Historic house in Ohio, United States

The Sarah Benedict House is located at 3751 Prospect Avenue in Cleveland, Ohio, United States. The house is listed in the National Register of Historic Places and is part of the Upper Prospect Avenue Historic District.

The brick Queen Anne-style house features asymmetrical massing, a hip roof, detailed masonry, irregular slate shingling and a tiled frieze between the first and second stories. The identity of the home's architect is unknown.

The house was built in 1883 for Sarah Rathbone Benedict, widow of Cleveland Herald publisher George A. Benedict. Widowed in 1876, Sarah Benedict lived in the home from its construction until shortly before her death in 1902 at the age of 87.

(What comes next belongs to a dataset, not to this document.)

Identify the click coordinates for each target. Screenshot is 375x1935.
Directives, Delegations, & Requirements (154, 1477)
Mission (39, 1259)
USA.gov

After her death, the Benedict House existed for many years as a single-family residence. As the Upper Prospect neighborhood transitioned during the early 20th century to a center for Cleveland's automobile retail sales and other commercial uses, the property served as a boarding house, office building and for light manufacturing. It later became "The Library," a popular bar for students at nearby Cleveland State University.

The house was renovated by the Cleveland Restoration Society to allow for its use by the Society as its headquarters and for office space. The house can also be rented for special occasions.

Tours of the building's interior are by appointment only and are free to CRS members.